• **Work instructions**
Every line containing the word "target" is to be copied from the data below.

[Material for this task — start]

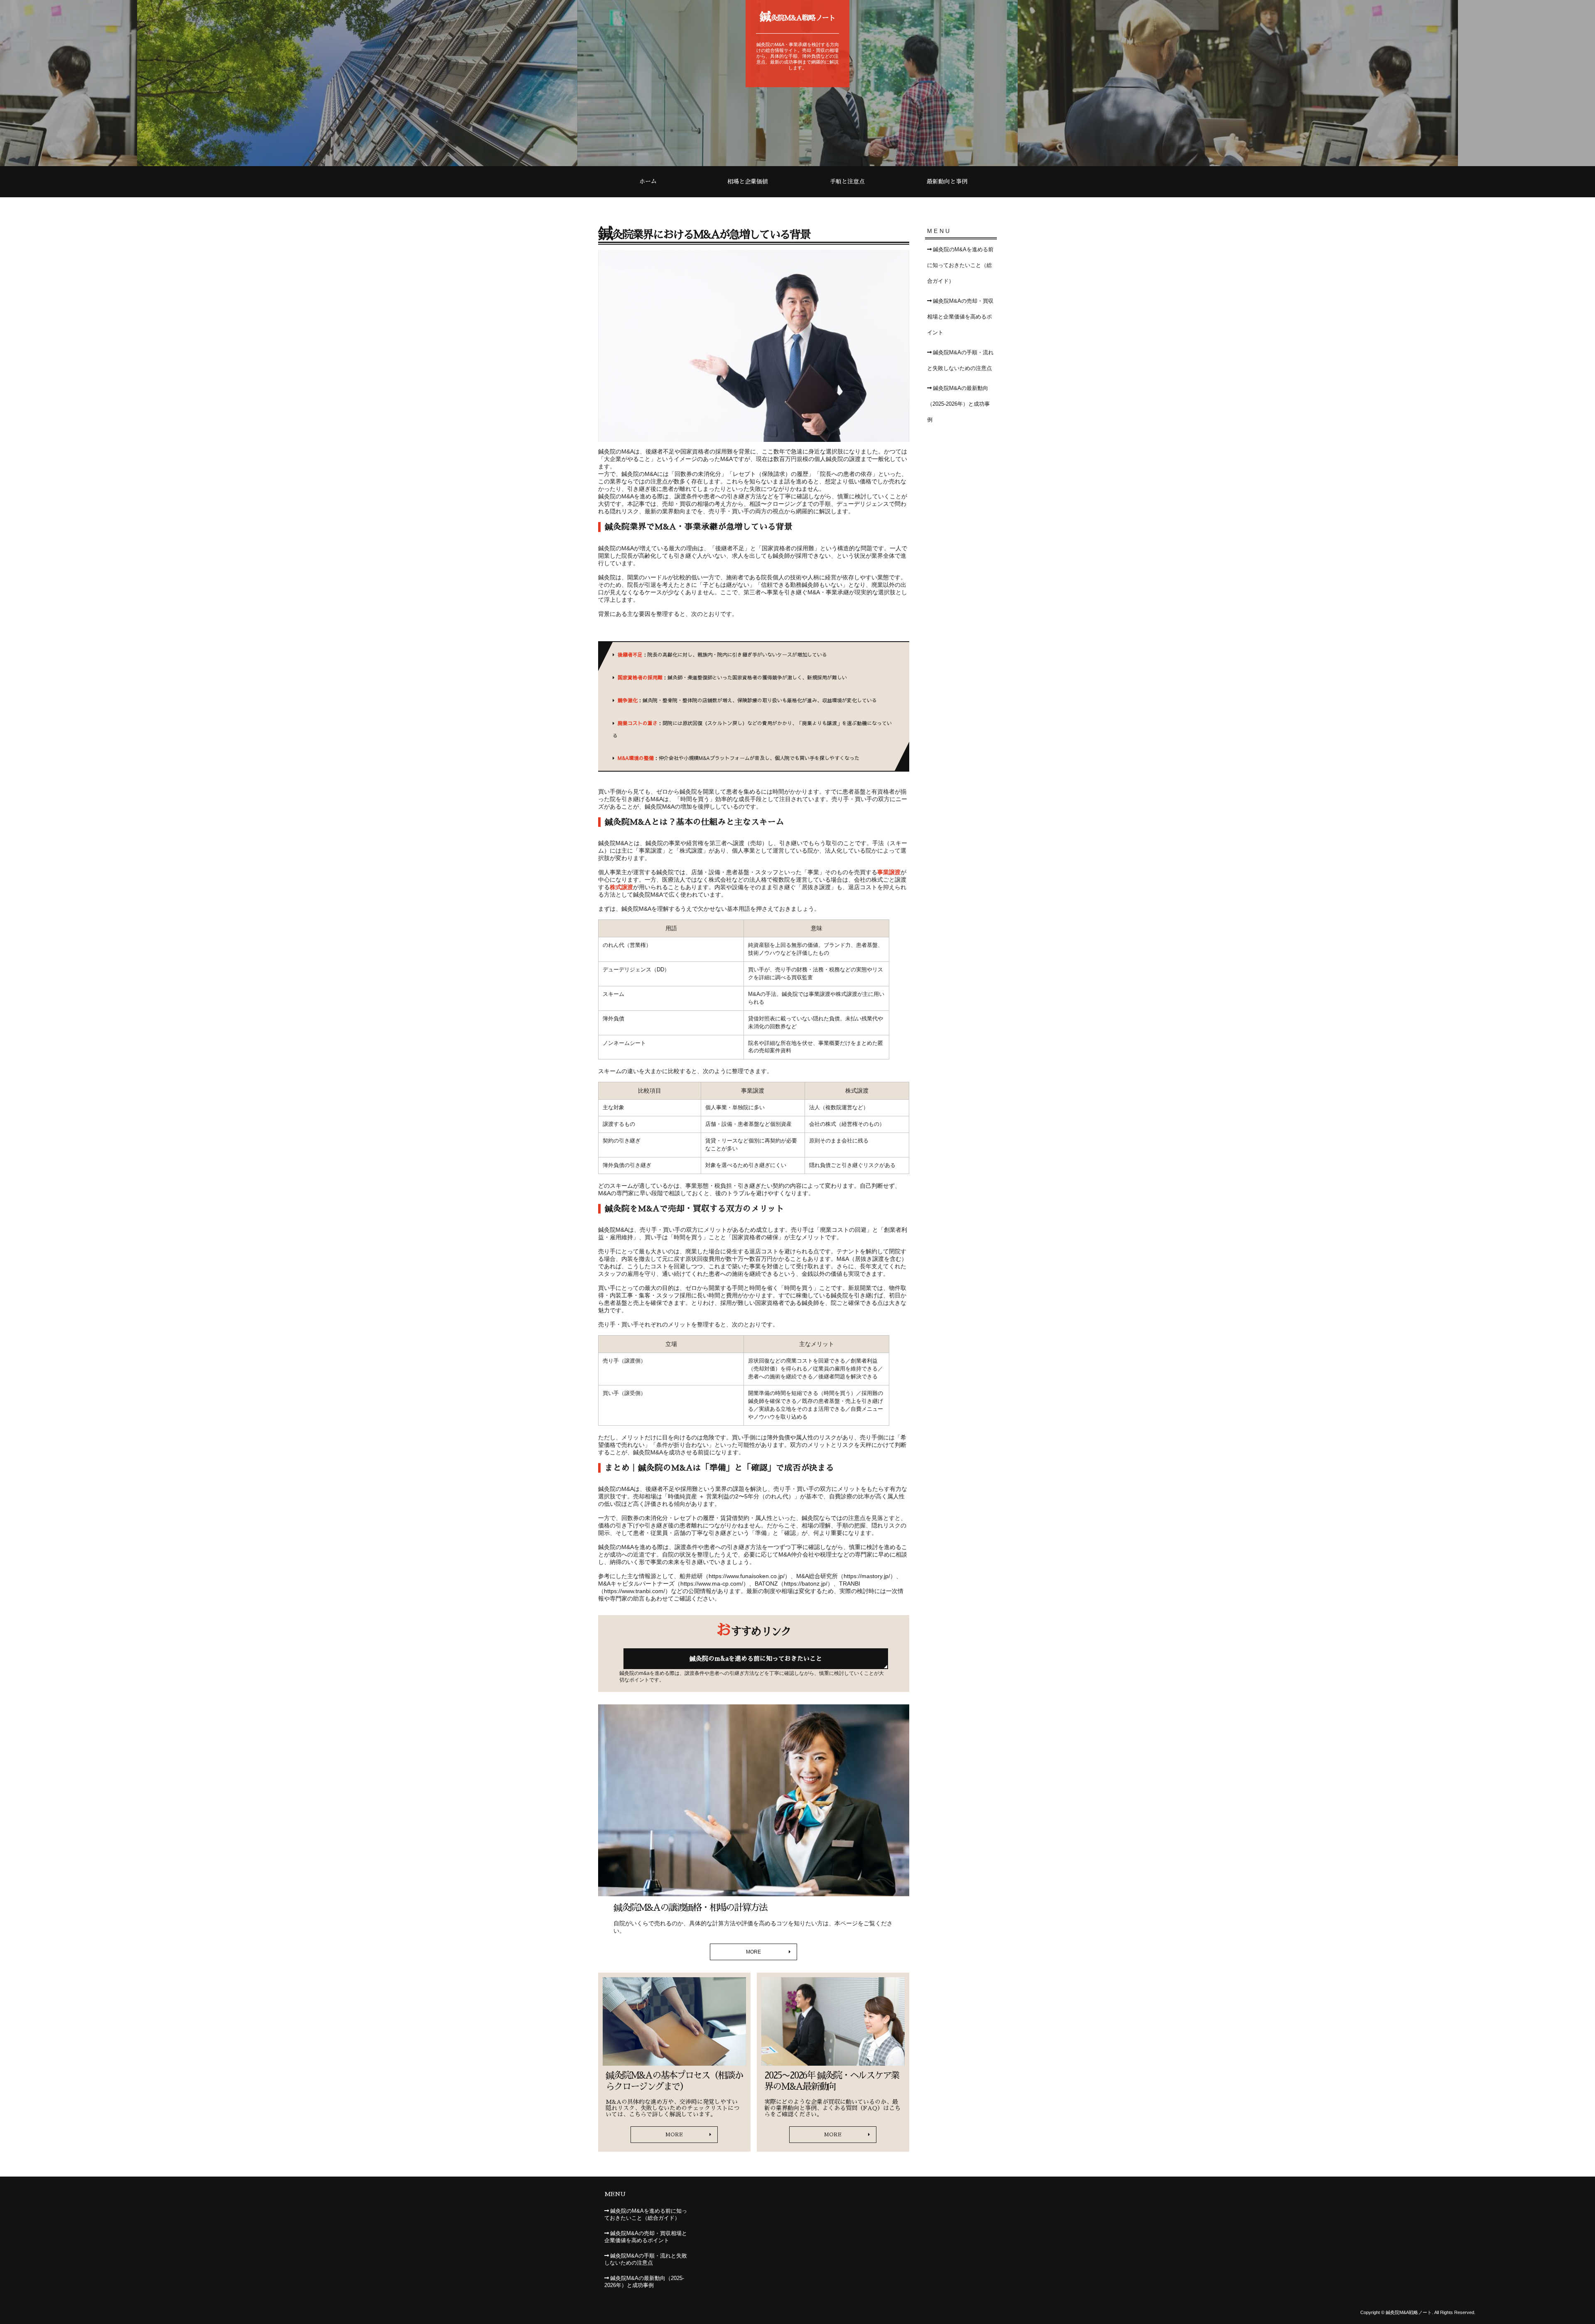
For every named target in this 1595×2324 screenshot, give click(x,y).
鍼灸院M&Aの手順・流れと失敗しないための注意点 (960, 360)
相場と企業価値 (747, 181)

[Material for this task — finish]
[Material for this task — start]

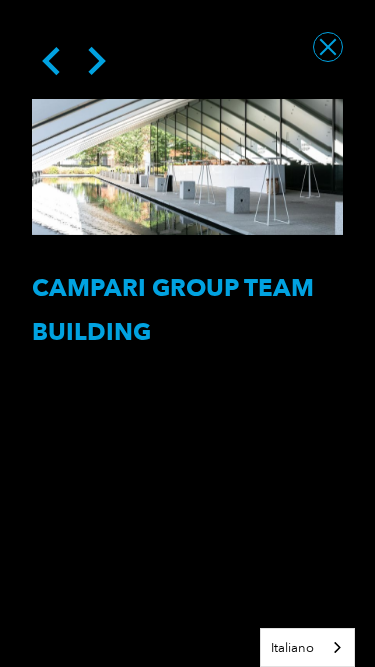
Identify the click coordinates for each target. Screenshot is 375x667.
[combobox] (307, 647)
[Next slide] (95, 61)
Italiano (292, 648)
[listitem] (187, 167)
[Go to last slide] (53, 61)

[Material for this task — finish]

• **Solution for this exercise**
For every named target in this 1595×2324 screenshot, give click(x,y).
Identify the click coordinates for each target. Screenshot is 375x667.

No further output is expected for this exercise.